Hace un par de años las autoridades chinas elevaron, en la ciudad tibetana de Gonggar, la estatua de Mao Tse Tung más grande de toda China. Siete metros de altura, cinco de pedestal, 35 toneladas de peso, 671.000 euros de costo, y un granito capacitado para resistir un terremoto de 5,5 grados en la escala Richter, son el símbolo chulesco de una ocupación que se muestra implacable. Tíbet no sólo es un país violentamente ocupado. Es, sobre todo, un país olvidado. Por mucho que Lhasa sea la ciudad de los mitos y los sueños, allí donde los aventureros del celuloide encontraban el techo del mundo y penetraban en los misterios prohibidos, acunados por el río Kyi Chu y por la gigantesca sombra del Himalaya, lo cierto es que nunca ha formado parte de la agenda geoestratégica del mundo. Quizás con la excepción de Bush, cuya nula credibilidad lo convierte en el peor de los aliados.

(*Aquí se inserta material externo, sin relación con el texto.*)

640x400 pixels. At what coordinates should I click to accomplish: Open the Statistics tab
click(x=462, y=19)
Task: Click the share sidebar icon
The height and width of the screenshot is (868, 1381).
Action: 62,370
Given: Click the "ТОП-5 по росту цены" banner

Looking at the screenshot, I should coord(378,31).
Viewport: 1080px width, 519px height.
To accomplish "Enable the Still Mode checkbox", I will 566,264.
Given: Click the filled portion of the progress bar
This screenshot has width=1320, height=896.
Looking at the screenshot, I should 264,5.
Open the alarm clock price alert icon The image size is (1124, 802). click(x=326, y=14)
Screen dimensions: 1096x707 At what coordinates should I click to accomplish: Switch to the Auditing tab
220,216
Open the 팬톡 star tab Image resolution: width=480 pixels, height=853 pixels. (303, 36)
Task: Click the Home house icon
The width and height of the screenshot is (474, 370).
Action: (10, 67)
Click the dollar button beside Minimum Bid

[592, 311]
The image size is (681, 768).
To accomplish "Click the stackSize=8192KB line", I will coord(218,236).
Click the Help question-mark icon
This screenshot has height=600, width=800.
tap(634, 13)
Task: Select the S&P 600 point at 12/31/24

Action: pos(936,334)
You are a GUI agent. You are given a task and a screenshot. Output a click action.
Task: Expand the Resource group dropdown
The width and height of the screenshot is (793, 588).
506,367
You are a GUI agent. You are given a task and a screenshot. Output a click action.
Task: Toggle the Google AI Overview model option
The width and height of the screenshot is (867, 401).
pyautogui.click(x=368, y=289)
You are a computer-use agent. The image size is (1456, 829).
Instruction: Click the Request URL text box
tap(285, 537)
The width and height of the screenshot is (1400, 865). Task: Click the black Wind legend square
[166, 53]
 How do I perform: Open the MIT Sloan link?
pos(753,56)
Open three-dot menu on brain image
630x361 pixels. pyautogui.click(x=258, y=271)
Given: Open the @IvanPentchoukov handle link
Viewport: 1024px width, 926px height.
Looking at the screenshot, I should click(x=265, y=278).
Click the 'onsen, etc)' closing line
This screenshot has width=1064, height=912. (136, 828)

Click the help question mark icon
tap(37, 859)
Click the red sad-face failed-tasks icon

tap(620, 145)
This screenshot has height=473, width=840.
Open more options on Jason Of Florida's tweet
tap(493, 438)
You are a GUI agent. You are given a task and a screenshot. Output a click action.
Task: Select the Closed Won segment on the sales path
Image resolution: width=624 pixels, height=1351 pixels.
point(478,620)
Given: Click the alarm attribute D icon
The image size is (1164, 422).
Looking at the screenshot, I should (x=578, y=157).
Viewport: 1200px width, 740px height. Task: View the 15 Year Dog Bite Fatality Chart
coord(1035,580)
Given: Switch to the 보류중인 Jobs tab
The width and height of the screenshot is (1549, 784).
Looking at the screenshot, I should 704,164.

Dos reflexiones al respecto. La primera sobre el Tíbet mítico. Por mucho que hoy en día el Dalai Lama sea un señor simpático y amigo de algunos bellos de Hollywood, no sería justo olvidar que representa una jerarquía eclesiástica que durante siglos dominó a los ciudadanos del Tíbet, con un duro sistema medieval. La China de Mao entró brutalmente en Tíbet, pero lo que encontró también era brutal. Una sociedad dominada y asustada, sometida a una teocracia despótica. Lo que vino después, de la mano de la dictadura comunista, no fue mejor, de manera que podríamos decir que la historia de los tibetanos es una de las más tristes del mundo. La segunda reflexión, la impunidad con que China vulnera los derechos humanos, libre de culpa gracias al magnetismo económico que ejerce en todo el planeta. Perdidos entre los intereses cruzados y la despiadada lógica de la geopolítica, Tíbet va languideciendo. Su belleza incomparable es, hoy, como antes, el paisaje único de un secular sufrimiento.